The City has appropriated $30 million in its fiscal year 2008 capital budget for the costs of redevelopment of the Project Site, Mr. Baldwin explained, although (Other funds may be sought from other sources, if necessary. In order for the appropriated funds to be made available to the Authority, he continued, an arrangement must be made with the EDC regarding the terms, conditions and procedures governing the EDC’s disbursement of the funds.
Mr. Baldwin further explained that the Authority has negotiated a funding agreement to which the parties will be the Authority and the EDC, which agreement provides the mechanism for the project’s funding. The funding can occur in one of two ways, he said. There can be requisitions for advancement of funds based on a four-month projection, and there can also be reimbursement of costs previously incurred based on submissions of appropriate documentation.
Further, Mr. Baldwin continued, there is a mechanism whereby costs incurred between the start of the project and the point at which the final budget is approved can be reimbursed and/or advanced. EDC will reimburse and/or advance funds to the Authority for expenditures contained in the budget for substructure repair work on the Pier foundation, which has already been approved by EDC, as well as for other initial redevelopment costs.
Mr.
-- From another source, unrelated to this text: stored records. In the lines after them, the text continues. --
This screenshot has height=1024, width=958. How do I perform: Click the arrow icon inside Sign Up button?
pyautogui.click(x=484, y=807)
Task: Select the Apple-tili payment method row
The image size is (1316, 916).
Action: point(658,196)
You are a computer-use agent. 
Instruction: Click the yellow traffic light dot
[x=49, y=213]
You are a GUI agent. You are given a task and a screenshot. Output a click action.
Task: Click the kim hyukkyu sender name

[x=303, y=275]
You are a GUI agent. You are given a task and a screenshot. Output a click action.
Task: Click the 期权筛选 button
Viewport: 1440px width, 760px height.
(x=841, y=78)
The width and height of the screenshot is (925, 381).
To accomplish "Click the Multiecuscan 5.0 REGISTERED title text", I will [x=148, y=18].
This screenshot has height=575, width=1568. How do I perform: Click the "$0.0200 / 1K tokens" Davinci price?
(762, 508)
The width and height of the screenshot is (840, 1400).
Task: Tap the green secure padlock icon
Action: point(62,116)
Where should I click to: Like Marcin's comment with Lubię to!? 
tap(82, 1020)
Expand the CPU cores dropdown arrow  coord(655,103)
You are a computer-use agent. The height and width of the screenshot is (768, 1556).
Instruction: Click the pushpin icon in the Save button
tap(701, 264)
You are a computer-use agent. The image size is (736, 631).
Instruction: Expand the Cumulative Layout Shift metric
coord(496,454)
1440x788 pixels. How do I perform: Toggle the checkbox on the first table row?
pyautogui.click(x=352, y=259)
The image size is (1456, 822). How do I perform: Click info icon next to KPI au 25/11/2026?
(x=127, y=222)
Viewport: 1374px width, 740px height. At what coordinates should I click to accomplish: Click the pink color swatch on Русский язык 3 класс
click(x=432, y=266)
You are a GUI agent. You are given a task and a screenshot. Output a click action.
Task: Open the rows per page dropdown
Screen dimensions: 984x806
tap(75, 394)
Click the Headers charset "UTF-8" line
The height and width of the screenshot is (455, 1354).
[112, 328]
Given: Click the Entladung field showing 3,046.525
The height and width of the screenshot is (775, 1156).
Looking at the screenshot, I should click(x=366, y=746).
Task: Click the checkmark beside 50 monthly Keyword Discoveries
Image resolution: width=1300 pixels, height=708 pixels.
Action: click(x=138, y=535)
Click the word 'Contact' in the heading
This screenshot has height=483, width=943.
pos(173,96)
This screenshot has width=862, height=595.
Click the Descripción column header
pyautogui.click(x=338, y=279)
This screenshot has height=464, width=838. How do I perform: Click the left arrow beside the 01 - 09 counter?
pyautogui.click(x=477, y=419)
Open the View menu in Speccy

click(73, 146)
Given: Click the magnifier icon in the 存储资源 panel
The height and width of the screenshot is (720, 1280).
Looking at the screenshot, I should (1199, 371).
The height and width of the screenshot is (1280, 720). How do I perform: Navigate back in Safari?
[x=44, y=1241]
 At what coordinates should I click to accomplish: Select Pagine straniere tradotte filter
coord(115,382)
Urstadt inquired as to the consequence of construction change orders on this project. Mr. Cavanaugh stated that the total budget must come within the $30 million cap established by the City and that discussions would be required if the change orders would result in costs exceeding that amount.
In response to inquiry from Mr. Cornstein regarding a reserve in the budget, Ms. Altman explained that the budget contains a large contingency. Furthermore, she continued, the staff is working on securing extra funding including, but not limited to, potential federal and state grants, and historic rehabilitation tax credits.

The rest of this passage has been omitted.